The problem:
Restate each entry word for word. Keep every detail intact.

Material for this task:
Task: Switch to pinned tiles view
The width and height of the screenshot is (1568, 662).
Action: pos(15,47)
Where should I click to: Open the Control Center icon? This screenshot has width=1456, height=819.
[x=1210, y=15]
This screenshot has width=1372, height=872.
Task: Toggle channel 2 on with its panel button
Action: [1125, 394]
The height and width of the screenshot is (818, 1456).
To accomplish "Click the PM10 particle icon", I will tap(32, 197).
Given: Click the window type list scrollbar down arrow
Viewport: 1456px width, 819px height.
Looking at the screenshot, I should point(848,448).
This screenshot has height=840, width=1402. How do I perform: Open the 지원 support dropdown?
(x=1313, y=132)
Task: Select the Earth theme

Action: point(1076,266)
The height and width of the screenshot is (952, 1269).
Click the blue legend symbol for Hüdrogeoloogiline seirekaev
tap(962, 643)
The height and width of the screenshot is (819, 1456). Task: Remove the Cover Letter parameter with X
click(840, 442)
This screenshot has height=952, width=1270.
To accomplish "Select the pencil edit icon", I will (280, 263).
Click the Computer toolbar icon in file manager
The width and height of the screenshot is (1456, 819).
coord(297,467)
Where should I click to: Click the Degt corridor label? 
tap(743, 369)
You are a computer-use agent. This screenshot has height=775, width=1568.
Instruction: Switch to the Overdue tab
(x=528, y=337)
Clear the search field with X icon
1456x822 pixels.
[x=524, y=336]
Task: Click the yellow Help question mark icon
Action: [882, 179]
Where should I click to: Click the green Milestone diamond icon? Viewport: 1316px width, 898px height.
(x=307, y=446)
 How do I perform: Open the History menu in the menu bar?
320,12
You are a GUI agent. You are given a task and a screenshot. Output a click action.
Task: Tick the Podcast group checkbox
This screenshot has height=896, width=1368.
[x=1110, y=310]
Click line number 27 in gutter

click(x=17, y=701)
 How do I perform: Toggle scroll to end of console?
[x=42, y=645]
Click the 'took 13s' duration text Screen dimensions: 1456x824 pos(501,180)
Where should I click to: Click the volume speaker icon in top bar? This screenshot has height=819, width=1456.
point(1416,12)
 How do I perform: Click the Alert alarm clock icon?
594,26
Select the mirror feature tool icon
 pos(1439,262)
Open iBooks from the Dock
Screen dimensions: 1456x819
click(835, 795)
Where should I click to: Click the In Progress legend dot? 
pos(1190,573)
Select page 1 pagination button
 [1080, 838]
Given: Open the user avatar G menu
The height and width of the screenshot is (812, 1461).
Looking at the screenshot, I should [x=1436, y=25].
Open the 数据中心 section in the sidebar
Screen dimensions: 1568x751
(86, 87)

Exercise answer:
Task: Switch to pinned tiles view
The width and height of the screenshot is (1568, 662).
Action: pos(15,47)
Where should I click to: Open the Control Center icon? This screenshot has width=1456, height=819.
[x=1210, y=15]
This screenshot has width=1372, height=872.
Task: Toggle channel 2 on with its panel button
Action: [1125, 394]
The height and width of the screenshot is (818, 1456).
To accomplish "Click the PM10 particle icon", I will tap(32, 197).
Given: Click the window type list scrollbar down arrow
Viewport: 1456px width, 819px height.
Looking at the screenshot, I should point(848,448).
This screenshot has height=840, width=1402. How do I perform: Open the 지원 support dropdown?
(x=1313, y=132)
Task: Select the Earth theme

Action: point(1076,266)
The height and width of the screenshot is (952, 1269).
Click the blue legend symbol for Hüdrogeoloogiline seirekaev
tap(962, 643)
The height and width of the screenshot is (819, 1456). Task: Remove the Cover Letter parameter with X
click(840, 442)
This screenshot has height=952, width=1270.
To accomplish "Select the pencil edit icon", I will (280, 263).
Click the Computer toolbar icon in file manager
The width and height of the screenshot is (1456, 819).
coord(297,467)
Where should I click to: Click the Degt corridor label? 
tap(743, 369)
You are a computer-use agent. This screenshot has height=775, width=1568.
Instruction: Switch to the Overdue tab
(x=528, y=337)
Clear the search field with X icon
1456x822 pixels.
[x=524, y=336]
Task: Click the yellow Help question mark icon
Action: [882, 179]
Where should I click to: Click the green Milestone diamond icon? Viewport: 1316px width, 898px height.
(x=307, y=446)
 How do I perform: Open the History menu in the menu bar?
320,12
You are a GUI agent. You are given a task and a screenshot. Output a click action.
Task: Tick the Podcast group checkbox
This screenshot has height=896, width=1368.
[x=1110, y=310]
Click line number 27 in gutter

click(x=17, y=701)
 How do I perform: Toggle scroll to end of console?
[x=42, y=645]
Click the 'took 13s' duration text Screen dimensions: 1456x824 pos(501,180)
Where should I click to: Click the volume speaker icon in top bar? This screenshot has height=819, width=1456.
point(1416,12)
 How do I perform: Click the Alert alarm clock icon?
594,26
Select the mirror feature tool icon
 pos(1439,262)
Open iBooks from the Dock
Screen dimensions: 1456x819
click(835, 795)
Where should I click to: Click the In Progress legend dot? 
pos(1190,573)
Select page 1 pagination button
 [1080, 838]
Given: Open the user avatar G menu
The height and width of the screenshot is (812, 1461).
Looking at the screenshot, I should [x=1436, y=25].
Open the 数据中心 section in the sidebar
Screen dimensions: 1568x751
(86, 87)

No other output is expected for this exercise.